Jazzdor

Daniel Erdmann

Berlin

Von Peter Bastian. Um die Berliner Kulturbrauerei herum ist es ein bisschen umtriebiger geworden, da mit Pop- und Rockkonzerten das ausgehungerte Hauptstadtpublikum bespielt wird, doch dagegen spielten die Jazzer bei der Rückkehr des Jazzdor-Festivals nach zwei Jahren Corona-Unterbrechung locker an. Dieses Mal mit ganz unterschiedlichen ethnischen Wurzeln: Gleich zu Beginn traf die palästinensische Sängerin und Oudspielerin Kamilya Jubran auf das Trio des Saxofonisten Sylvain Cathala, wobei sehr reizvolle Zusammenklänge entstanden. Atemberaubend – und wegen solcher Konzerte ist Jazzdor immer wieder so lohnenswert – war das Zusammentreffen des Darbuka-Spielers Wassim Halal mit dem achtköpfigen französischen Orchester Gamelan Puspawarna. Was hier zwischen strikter Komposition und Improvisation entstand, war magisch.
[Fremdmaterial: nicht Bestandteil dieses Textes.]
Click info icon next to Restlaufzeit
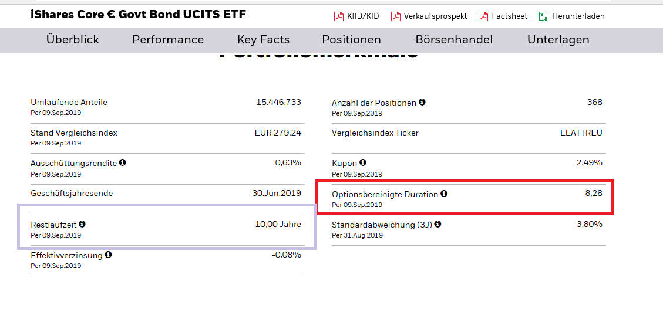 click(x=82, y=224)
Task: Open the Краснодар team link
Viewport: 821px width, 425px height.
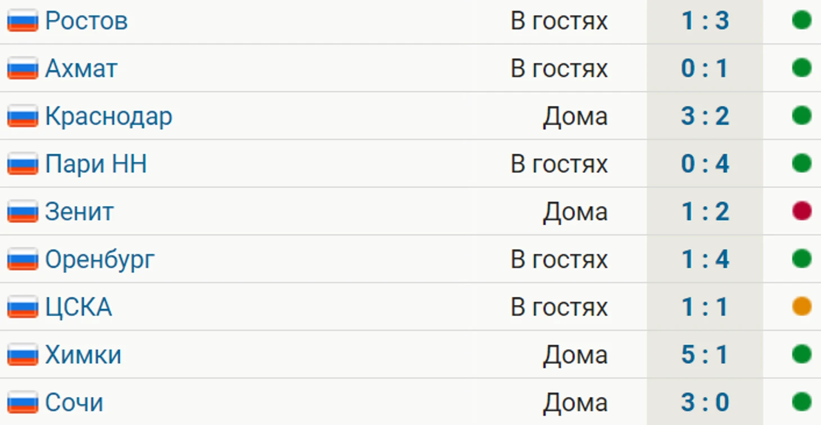Action: (x=109, y=117)
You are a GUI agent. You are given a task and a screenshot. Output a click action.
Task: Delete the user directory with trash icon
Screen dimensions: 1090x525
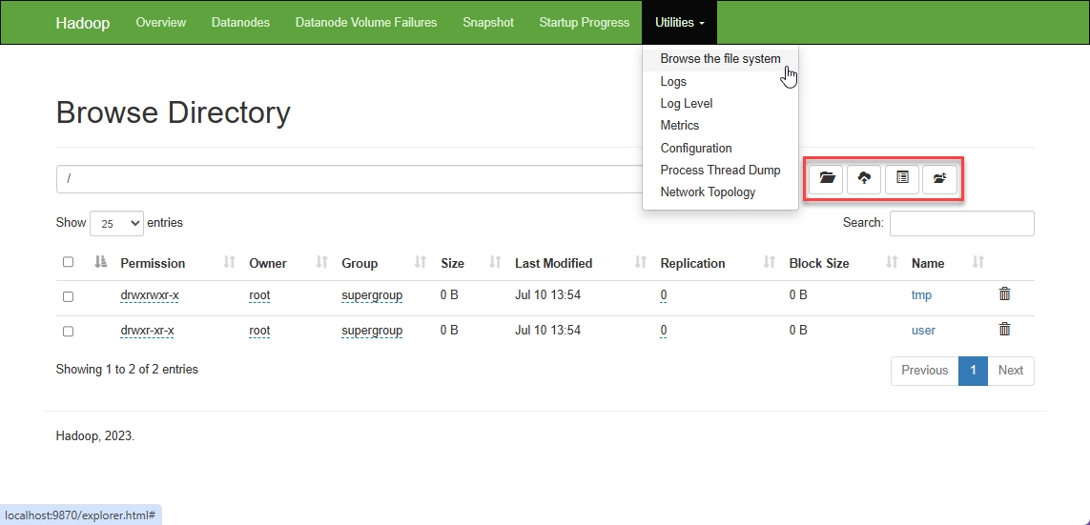(1004, 330)
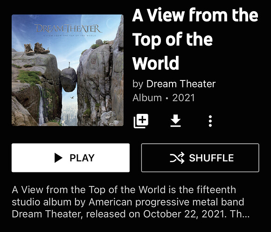This screenshot has width=271, height=232.
Task: Tap the boots pictured on the album cover
Action: 36,49
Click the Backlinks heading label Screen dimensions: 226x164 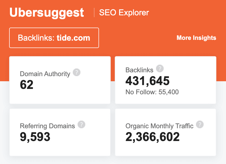139,69
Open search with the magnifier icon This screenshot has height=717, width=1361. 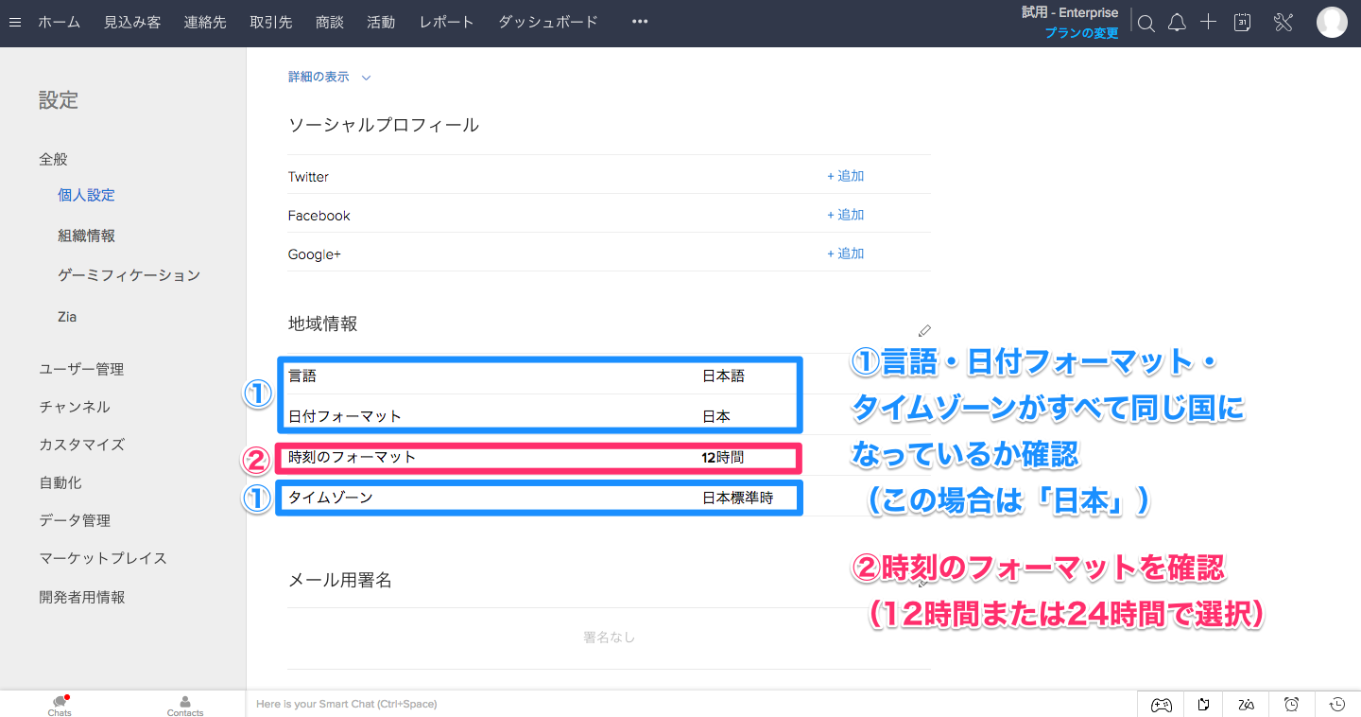(1146, 22)
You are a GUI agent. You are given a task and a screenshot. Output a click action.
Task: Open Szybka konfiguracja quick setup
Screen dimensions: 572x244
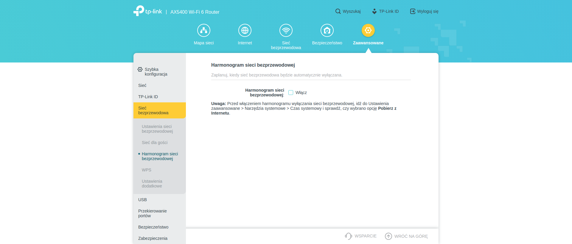[156, 72]

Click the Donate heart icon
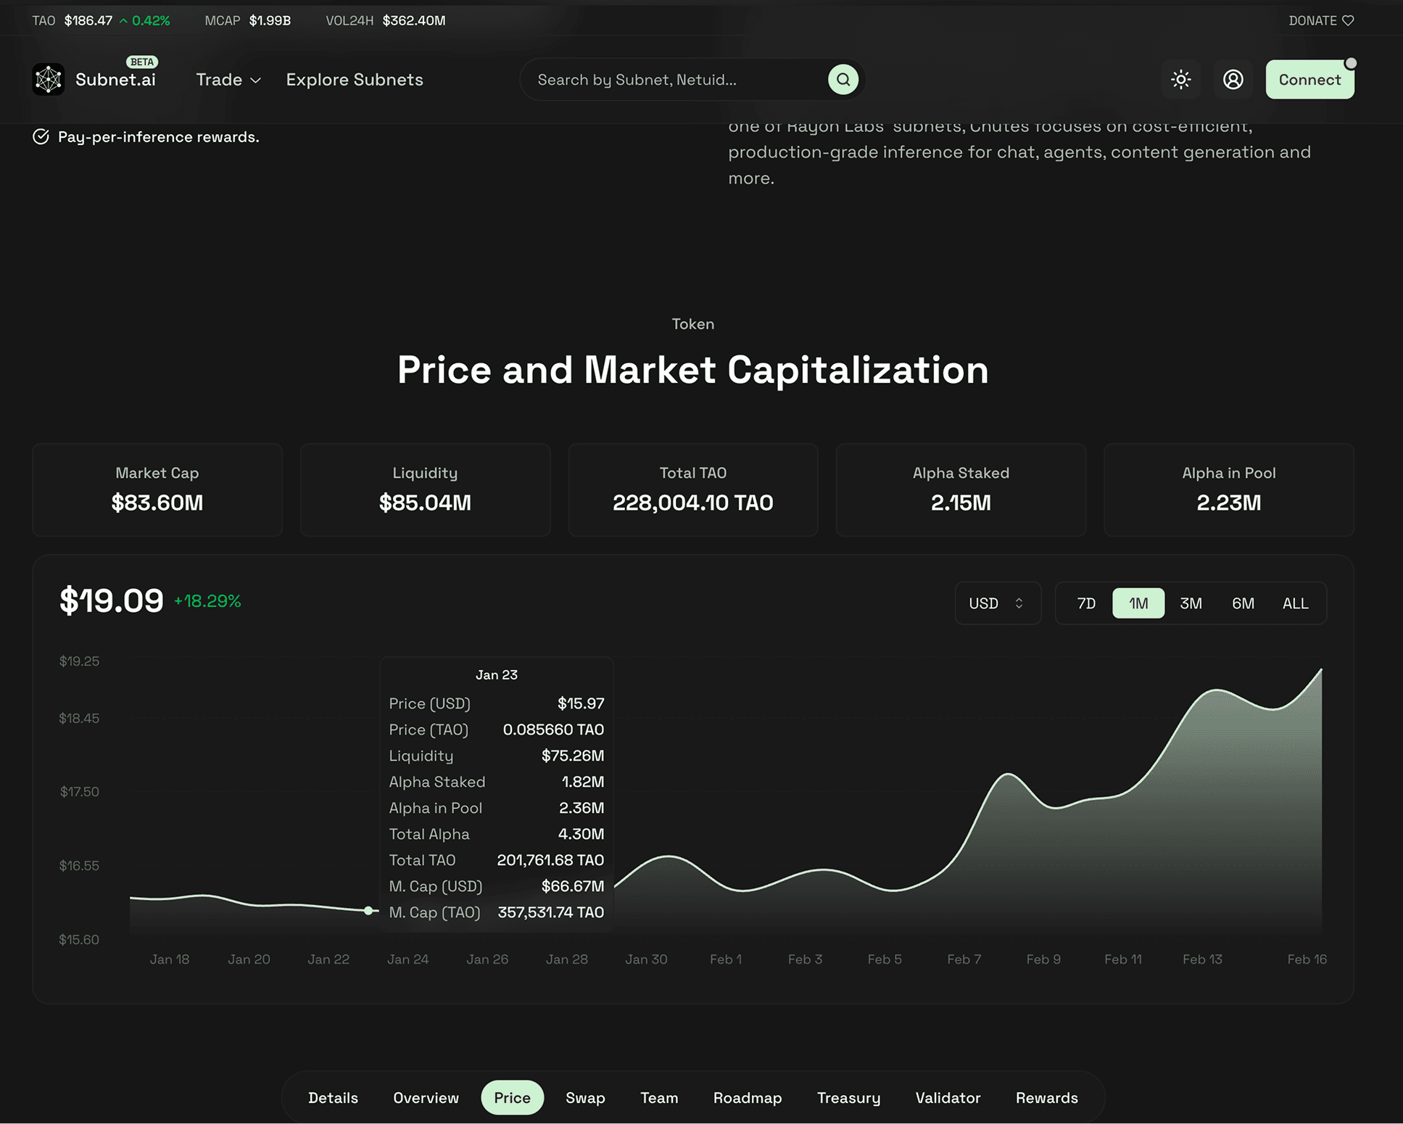(x=1348, y=20)
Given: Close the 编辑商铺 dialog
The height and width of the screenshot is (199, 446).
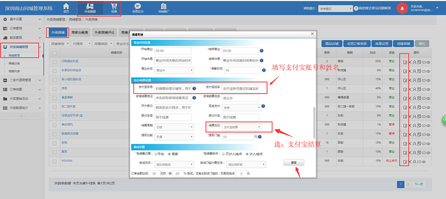Looking at the screenshot, I should click(x=312, y=34).
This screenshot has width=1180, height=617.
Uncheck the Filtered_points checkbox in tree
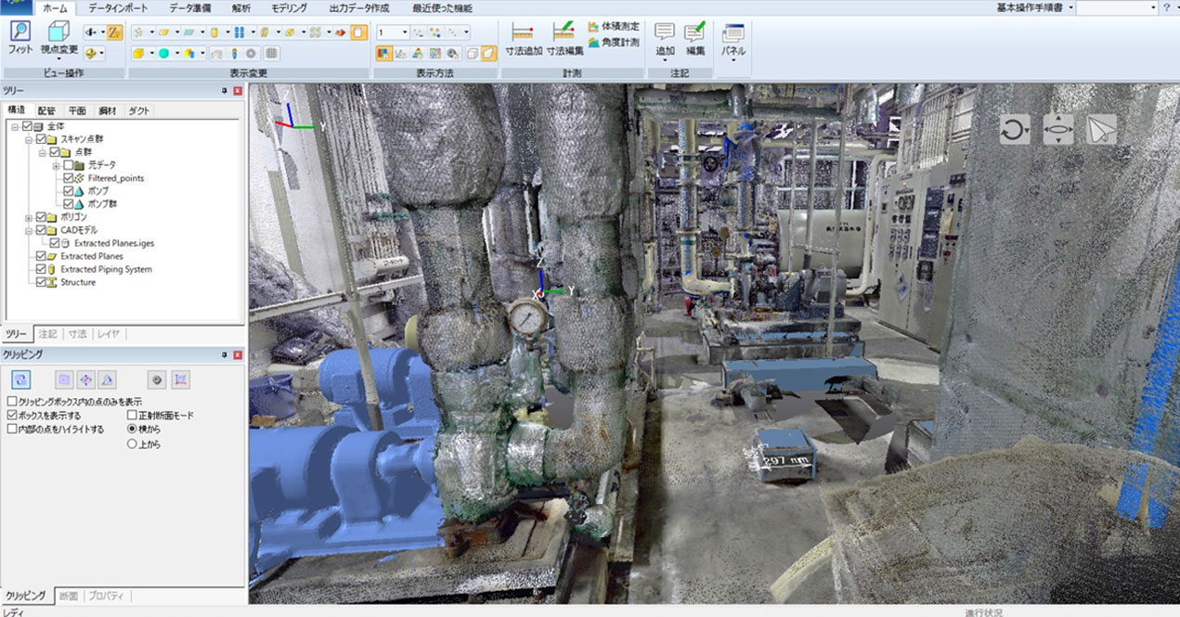[68, 178]
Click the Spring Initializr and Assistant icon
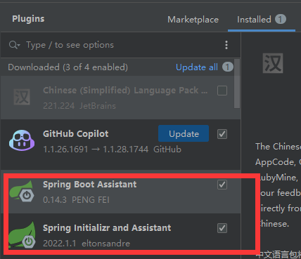This screenshot has width=301, height=259. pyautogui.click(x=22, y=235)
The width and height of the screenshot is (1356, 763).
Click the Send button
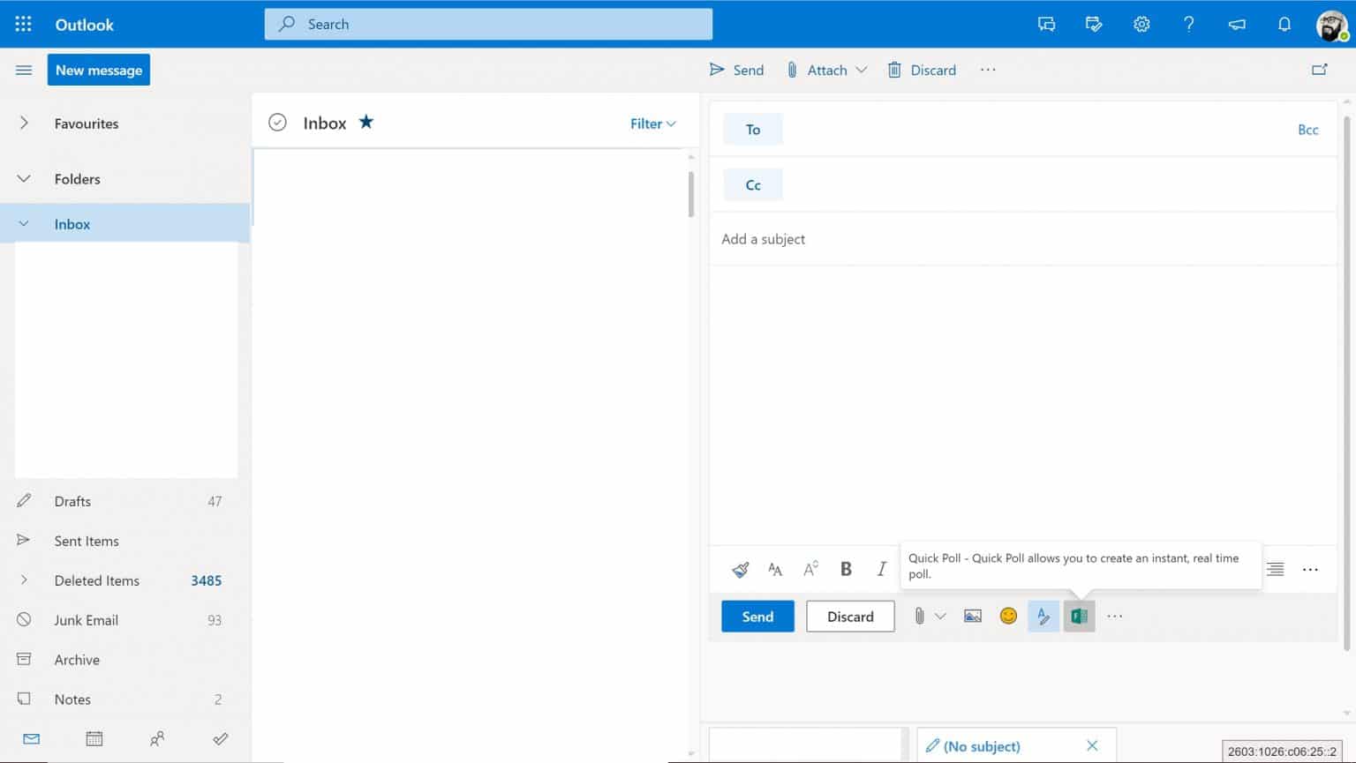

Auch das Trio des in München lebenden Tenorsaxofonisten Matthieu Bordenave mit Florian Weber (p) und Patrice Moret (b) hatte spannende Momente zwischen John Coltrane und Jimmy Giuffre zu bieten. Dem Trio Suzanne (viola, g, dr, voc) fehlte zwischen Klassik und imaginärer Folklore ein wenig der Groove. Der war im Trio des Pianisten Matthieu Mazué mit Xavier Rüegg (b) und Michael Cina (dr) und deren New Yorker Gast Michaël Attias (as) überbordend vorhanden. Wenn Päpste töten, kommt eine der spannendsten deutschen Bands dabei heraus. The Killing Popes mit Oli Steidle (dr), Frank Möbus (g), Dan Nicholls (keyb), Philipp Gropper (ts) und Phil Donkin (b) machen eine explosive Musik, der man sich nicht entziehen kann. Auch ihre Gäste, der Gitarrist Marc Ducret und die Sängerin Claudia Solal integrierten sich gut, wenn Solals Gesang dem Flow der Musik auch nicht immer guttat. Trotzdem gehörte der Auftritt zu den besten des Festivals.

Eigentlich hatten Florian Weber (p), Joachim Florent (b) und Edward Perraud (dr) die Klarinetten-Legende Michel Portal in ihr Trio eingeladen. Da dieser verhindert war, kamen gleich zwei Musiker*innen als Ersatz zum Einsatz: Anna-Lena Schnabel (as, fl) und Daniel Erdmann (ts). Heraus kam das faszinierendste Konzert dieser vier Tage, ein Quintett, das so zusammenbleiben und eine CD herausbringen sollte. Schnabel, eines der vielversprechendsten jungen deutschen Talente, und Erdmann ergänzten sich ganz wunderbar, und Schnabel erwies sich in Webers „Word“ als beeindruckende Solistin auf der Querflöte.

Eine ansprechende und kraftvolle kompositorische Umsetzung von Literatur und Musik erfuhr im Projekt Baldwin in Transit die Poesie von James Baldwin durch den Saxofonisten Stéphane Payen. Marc Ducret (g), Sylvaine Hélary (fl) und Dominique Pifarély (v) unterstützten ihn dabei musikalisch. Der Sprechgesang von Mike Ladd, Jamika Ajalon und Tamara Singh verschmolz reizvoll mit dem modernen Jazz des Quartetts. Ordentlich eins auf die Ohren gab es am Schluss mit der überbordenden Mischung aus Metal, Jazz und Noise von Nout. Mit Flöte, Harfe, Schlagzeug und einem Gast an der Bratsche zeigten die vier Frauen, wie hochspannender Jazz mit Harfe jenseits von Andreas Vollenweider geht.

Neu ist, dass das Straßburger Festival seinen deutsch-französischen Jazz jetzt bis nach Dresden exportiert, denn die Bands gingen von Berlin aus auf Tour in die dortige Tonne. Das wurde vom Publikum noch nicht so gut angenommen, trotzdem war es ein „schöner Erfolg und soll im nächsten Jahr fortgeführt werden“, meint Festivalmacher Philippe Ochem. Und in der letzten März-Woche 2023 exportiert er sein Konzept erstmals nach Budapest, dann mit französisch-ungarischen Bands.